Project main purpose is to simplify work with face recognition problem computation core trio - detector, embedder(encoder), and predictor. FaceEngine combines all of them in one interface model to simplify usage and furthermore extends facilities.

Usage

Getting it

To download FaceEngine, either pull this github repo or simply use Pypi via pip:

$ pip3 install face-engine

FaceEngine is supported only on Python 3.6 and above.

To fetch project default models use:

$ fetch_models

Default models requires you to install dlib :heavy_exclamation_mark:

Using it:

FaceEngine is working out of the box, with pre-defined default models:

>>> from face_engine import FaceEngine
>>> engine = FaceEngine()

to change models use appropriate setter methods, for example to use more robust dlib face detector model 'mmod' (see face_engine/models/mmod_detector.py ) use:

>>> engine.detector = 'mmod'

Lets do some face recognition:

  1. prepare some dataset with image urls/paths and class_names
>>> images = ['person1.jpg', 'person2.jpg', 'person3.jpg']
>>> class_names = ['person1', 'person2', 'person3']
  1. fit predictor model with prepared data
>>> engine.fit(images, class_names)
  1. and finally make predictions on test images
>>> from skimage import io
>>> image = io.imread('test_image.jpg.')
>>> scores, class_names = engine.predict(image)

Custom models

Pre-defined default models are used to show how to work with FaceEngine. These models are working pretty well, but if you want to, you can work with your own custom pre-trained models. All you need to do is to implement model interface Detector, Embedder or Predictor (see models package), and import it with either directly importing your model or adding it to PYTHONPATH environment variable or using appropriate convenient function from face_engine.tools. This will register your model class object itself in models dictionary, from where it become visible.

FaceEngine models used to register all inheriting imported subclasses (subclass registration #PEP487).

To init with your own pre-trained detector use:

>>> from my_custom_models import my_custom_detector
>>> engine = FaceEngine(detector='custom_detector')

To switch to your own model use corresponding setter method:

>>> from my_custom_models import my_custom_detector
>>> engine.detector = 'custom_detector'

How to train your own custom model is out of this user guide scope =).

Notice

There is also a few methods, but it is better if you will try to figure them out by yourself.

I didn't wrote full documentation or tutorial yet (hope doing so sooner or later), in the meantime for more detailed info on models or engine itself see docstrings.
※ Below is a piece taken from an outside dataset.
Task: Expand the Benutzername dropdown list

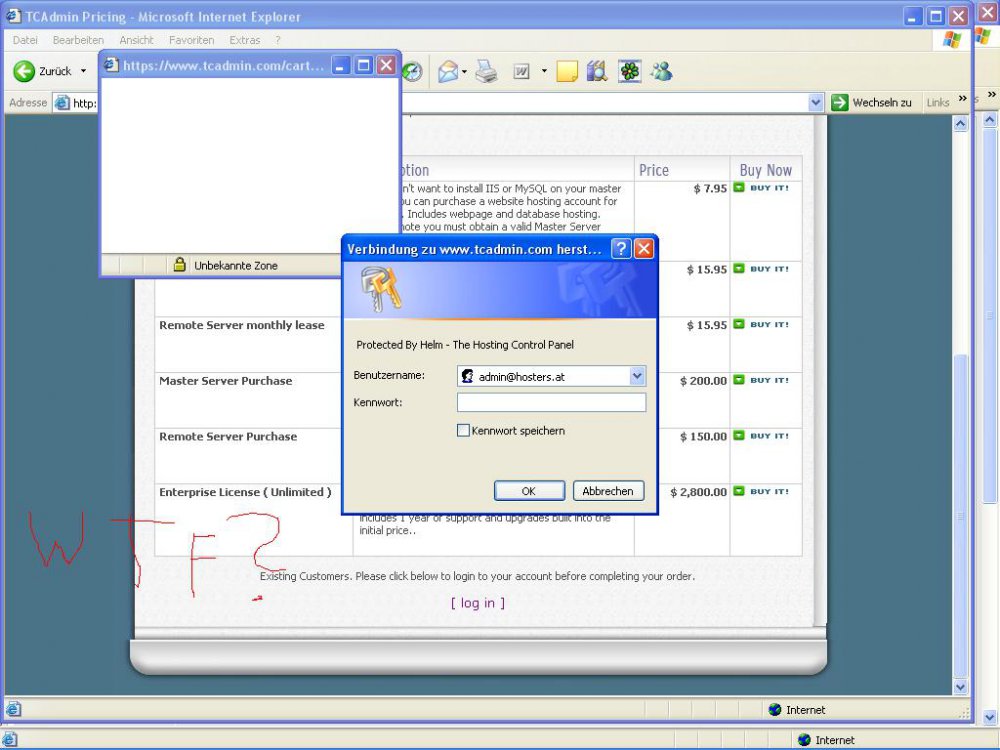Action: click(637, 376)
Questions? Issues? Feel free to ask.

License

Apache License Version 2.0

Copyright 2019 Daniyar Kussainov

Licensed under the Apache License, Version 2.0 (the "License"); you may not use this file except in compliance with the License. You may obtain a copy of the License at

http://www.apache.org/licenses/LICENSE-2.0

Unless required by applicable law or agreed to in writing, software distributed under the License is distributed on an "AS IS" BASIS, WITHOUT WARRANTIES OR CONDITIONS OF ANY KIND, either express or implied. See the License for the specific language governing permissions and limitations under the License.